═════ Records for this exercise

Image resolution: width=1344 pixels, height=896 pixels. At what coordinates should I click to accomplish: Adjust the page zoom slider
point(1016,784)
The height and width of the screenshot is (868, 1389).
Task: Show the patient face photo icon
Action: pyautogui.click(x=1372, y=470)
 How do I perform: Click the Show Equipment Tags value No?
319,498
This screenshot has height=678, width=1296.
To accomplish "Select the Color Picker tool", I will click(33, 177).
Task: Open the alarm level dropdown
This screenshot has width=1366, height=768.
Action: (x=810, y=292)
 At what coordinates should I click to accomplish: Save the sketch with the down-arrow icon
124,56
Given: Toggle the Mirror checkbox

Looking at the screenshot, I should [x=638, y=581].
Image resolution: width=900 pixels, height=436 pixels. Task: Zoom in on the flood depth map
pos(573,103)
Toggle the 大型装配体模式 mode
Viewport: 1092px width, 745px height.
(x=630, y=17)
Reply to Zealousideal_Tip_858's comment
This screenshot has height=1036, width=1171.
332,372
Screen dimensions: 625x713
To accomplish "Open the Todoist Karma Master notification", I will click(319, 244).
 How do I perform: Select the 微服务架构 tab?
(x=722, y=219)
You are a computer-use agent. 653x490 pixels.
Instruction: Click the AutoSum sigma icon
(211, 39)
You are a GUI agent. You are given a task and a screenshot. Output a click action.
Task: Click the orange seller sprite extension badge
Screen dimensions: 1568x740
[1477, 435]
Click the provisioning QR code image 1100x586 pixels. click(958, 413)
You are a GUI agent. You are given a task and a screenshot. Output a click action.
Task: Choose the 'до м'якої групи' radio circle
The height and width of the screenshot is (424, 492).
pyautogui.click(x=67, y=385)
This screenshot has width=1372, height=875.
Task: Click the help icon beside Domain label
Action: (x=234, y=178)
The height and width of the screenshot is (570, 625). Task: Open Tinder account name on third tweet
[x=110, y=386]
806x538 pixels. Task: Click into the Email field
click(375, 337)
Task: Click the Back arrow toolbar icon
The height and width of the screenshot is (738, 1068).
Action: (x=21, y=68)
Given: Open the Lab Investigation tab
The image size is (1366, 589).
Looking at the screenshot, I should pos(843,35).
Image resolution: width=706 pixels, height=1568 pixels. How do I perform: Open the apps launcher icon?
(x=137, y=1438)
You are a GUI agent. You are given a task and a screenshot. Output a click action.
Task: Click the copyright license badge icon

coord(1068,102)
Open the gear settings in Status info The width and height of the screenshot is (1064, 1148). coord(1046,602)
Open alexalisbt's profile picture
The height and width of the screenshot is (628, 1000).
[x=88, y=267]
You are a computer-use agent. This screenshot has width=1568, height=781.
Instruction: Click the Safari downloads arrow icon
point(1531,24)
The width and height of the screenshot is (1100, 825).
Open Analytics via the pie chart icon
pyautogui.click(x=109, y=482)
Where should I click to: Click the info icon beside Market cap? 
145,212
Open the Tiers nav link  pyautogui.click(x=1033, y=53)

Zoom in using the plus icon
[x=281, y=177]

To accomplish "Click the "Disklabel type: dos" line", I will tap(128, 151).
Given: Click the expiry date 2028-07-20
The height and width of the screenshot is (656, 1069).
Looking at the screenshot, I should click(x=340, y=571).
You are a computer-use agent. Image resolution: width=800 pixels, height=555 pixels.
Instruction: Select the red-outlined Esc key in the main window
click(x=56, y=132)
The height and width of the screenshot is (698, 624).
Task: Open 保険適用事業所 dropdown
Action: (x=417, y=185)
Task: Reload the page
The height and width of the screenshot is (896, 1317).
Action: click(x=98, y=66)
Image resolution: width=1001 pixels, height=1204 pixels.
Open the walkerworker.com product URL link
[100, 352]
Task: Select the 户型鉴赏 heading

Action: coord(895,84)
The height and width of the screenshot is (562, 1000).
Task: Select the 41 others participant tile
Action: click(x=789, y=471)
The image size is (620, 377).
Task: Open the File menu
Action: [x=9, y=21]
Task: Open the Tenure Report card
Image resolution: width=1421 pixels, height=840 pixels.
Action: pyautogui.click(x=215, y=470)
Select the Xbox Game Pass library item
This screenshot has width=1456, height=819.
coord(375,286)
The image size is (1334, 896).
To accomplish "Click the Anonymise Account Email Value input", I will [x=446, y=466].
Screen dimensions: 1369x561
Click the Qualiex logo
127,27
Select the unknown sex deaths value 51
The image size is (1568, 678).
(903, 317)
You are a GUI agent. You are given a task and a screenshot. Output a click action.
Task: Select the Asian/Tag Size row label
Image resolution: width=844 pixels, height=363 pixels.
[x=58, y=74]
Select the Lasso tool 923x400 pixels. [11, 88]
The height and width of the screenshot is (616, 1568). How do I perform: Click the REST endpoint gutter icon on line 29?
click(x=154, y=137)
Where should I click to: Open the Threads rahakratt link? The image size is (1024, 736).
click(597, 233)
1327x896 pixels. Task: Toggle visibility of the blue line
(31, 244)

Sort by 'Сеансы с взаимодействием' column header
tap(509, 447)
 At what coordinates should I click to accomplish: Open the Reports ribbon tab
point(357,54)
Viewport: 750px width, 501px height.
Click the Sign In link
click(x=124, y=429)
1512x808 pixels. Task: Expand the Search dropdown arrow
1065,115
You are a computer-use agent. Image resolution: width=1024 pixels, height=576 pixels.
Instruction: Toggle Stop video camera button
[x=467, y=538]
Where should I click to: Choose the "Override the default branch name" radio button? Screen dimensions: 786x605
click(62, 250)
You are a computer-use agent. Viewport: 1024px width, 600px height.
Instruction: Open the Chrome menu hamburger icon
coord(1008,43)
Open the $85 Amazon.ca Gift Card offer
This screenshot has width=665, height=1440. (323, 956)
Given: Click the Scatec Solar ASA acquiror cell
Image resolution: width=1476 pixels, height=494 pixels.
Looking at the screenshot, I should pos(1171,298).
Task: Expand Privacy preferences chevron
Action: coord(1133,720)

══════════

__Exercise task__. Rewrite all of the items above, replacing "flood depth map" with "flood risk map" and leaving everything else unchanged.

__Output__.
Image resolution: width=1344 pixels, height=896 pixels. At what coordinates should I click to accomplish: Adjust the page zoom slider
point(1016,784)
The height and width of the screenshot is (868, 1389).
Task: Show the patient face photo icon
Action: pyautogui.click(x=1372, y=470)
 How do I perform: Click the Show Equipment Tags value No?
319,498
This screenshot has height=678, width=1296.
To accomplish "Select the Color Picker tool", I will click(33, 177).
Task: Open the alarm level dropdown
This screenshot has width=1366, height=768.
Action: (x=810, y=292)
 At what coordinates should I click to accomplish: Save the sketch with the down-arrow icon
124,56
Given: Toggle the Mirror checkbox

Looking at the screenshot, I should [x=638, y=581].
Image resolution: width=900 pixels, height=436 pixels. Task: Zoom in on the flood risk map
pos(573,103)
Toggle the 大型装配体模式 mode
Viewport: 1092px width, 745px height.
(x=630, y=17)
Reply to Zealousideal_Tip_858's comment
This screenshot has height=1036, width=1171.
332,372
Screen dimensions: 625x713
To accomplish "Open the Todoist Karma Master notification", I will click(319, 244).
 How do I perform: Select the 微服务架构 tab?
(x=722, y=219)
You are a computer-use agent. 653x490 pixels.
Instruction: Click the AutoSum sigma icon
(211, 39)
You are a GUI agent. You are given a task and a screenshot. Output a click action.
Task: Click the orange seller sprite extension badge
Screen dimensions: 1568x740
[1477, 435]
Click the provisioning QR code image 1100x586 pixels. click(958, 413)
You are a GUI agent. You are given a task and a screenshot. Output a click action.
Task: Choose the 'до м'якої групи' radio circle
The height and width of the screenshot is (424, 492).
pyautogui.click(x=67, y=385)
This screenshot has width=1372, height=875.
Task: Click the help icon beside Domain label
Action: (x=234, y=178)
The height and width of the screenshot is (570, 625). Task: Open Tinder account name on third tweet
[x=110, y=386]
806x538 pixels. Task: Click into the Email field
click(375, 337)
Task: Click the Back arrow toolbar icon
The height and width of the screenshot is (738, 1068).
Action: (x=21, y=68)
Given: Open the Lab Investigation tab
The image size is (1366, 589).
Looking at the screenshot, I should pos(843,35).
Image resolution: width=706 pixels, height=1568 pixels. How do I perform: Open the apps launcher icon?
(x=137, y=1438)
You are a GUI agent. You are given a task and a screenshot. Output a click action.
Task: Click the copyright license badge icon

coord(1068,102)
Open the gear settings in Status info The width and height of the screenshot is (1064, 1148). coord(1046,602)
Open alexalisbt's profile picture
The height and width of the screenshot is (628, 1000).
[x=88, y=267]
You are a computer-use agent. This screenshot has width=1568, height=781.
Instruction: Click the Safari downloads arrow icon
point(1531,24)
The width and height of the screenshot is (1100, 825).
Open Analytics via the pie chart icon
pyautogui.click(x=109, y=482)
Where should I click to: Click the info icon beside Market cap? 
145,212
Open the Tiers nav link  pyautogui.click(x=1033, y=53)

Zoom in using the plus icon
[x=281, y=177]

To accomplish "Click the "Disklabel type: dos" line", I will tap(128, 151).
Given: Click the expiry date 2028-07-20
The height and width of the screenshot is (656, 1069).
Looking at the screenshot, I should click(x=340, y=571).
You are a computer-use agent. Image resolution: width=800 pixels, height=555 pixels.
Instruction: Select the red-outlined Esc key in the main window
click(x=56, y=132)
The height and width of the screenshot is (698, 624).
Task: Open 保険適用事業所 dropdown
Action: (x=417, y=185)
Task: Reload the page
The height and width of the screenshot is (896, 1317).
Action: click(x=98, y=66)
Image resolution: width=1001 pixels, height=1204 pixels.
Open the walkerworker.com product URL link
[100, 352]
Task: Select the 户型鉴赏 heading

Action: coord(895,84)
The height and width of the screenshot is (562, 1000).
Task: Select the 41 others participant tile
Action: click(x=789, y=471)
The image size is (620, 377).
Task: Open the File menu
Action: [x=9, y=21]
Task: Open the Tenure Report card
Image resolution: width=1421 pixels, height=840 pixels.
Action: pyautogui.click(x=215, y=470)
Select the Xbox Game Pass library item
This screenshot has width=1456, height=819.
coord(375,286)
The image size is (1334, 896).
To accomplish "Click the Anonymise Account Email Value input", I will [x=446, y=466].
Screen dimensions: 1369x561
Click the Qualiex logo
127,27
Select the unknown sex deaths value 51
The image size is (1568, 678).
(903, 317)
You are a GUI agent. You are given a task and a screenshot. Output a click action.
Task: Select the Asian/Tag Size row label
Image resolution: width=844 pixels, height=363 pixels.
[x=58, y=74]
Select the Lasso tool 923x400 pixels. [11, 88]
The height and width of the screenshot is (616, 1568). How do I perform: Click the REST endpoint gutter icon on line 29?
click(x=154, y=137)
Where should I click to: Open the Threads rahakratt link? The image size is (1024, 736).
click(597, 233)
1327x896 pixels. Task: Toggle visibility of the blue line
(31, 244)

Sort by 'Сеансы с взаимодействием' column header
tap(509, 447)
 At what coordinates should I click to accomplish: Open the Reports ribbon tab
point(357,54)
Viewport: 750px width, 501px height.
Click the Sign In link
click(x=124, y=429)
1512x808 pixels. Task: Expand the Search dropdown arrow
1065,115
You are a computer-use agent. Image resolution: width=1024 pixels, height=576 pixels.
Instruction: Toggle Stop video camera button
[x=467, y=538]
Where should I click to: Choose the "Override the default branch name" radio button? Screen dimensions: 786x605
click(62, 250)
You are a computer-use agent. Viewport: 1024px width, 600px height.
Instruction: Open the Chrome menu hamburger icon
coord(1008,43)
Open the $85 Amazon.ca Gift Card offer
This screenshot has width=665, height=1440. (323, 956)
Given: Click the Scatec Solar ASA acquiror cell
Image resolution: width=1476 pixels, height=494 pixels.
Looking at the screenshot, I should pos(1171,298).
Task: Expand Privacy preferences chevron
Action: coord(1133,720)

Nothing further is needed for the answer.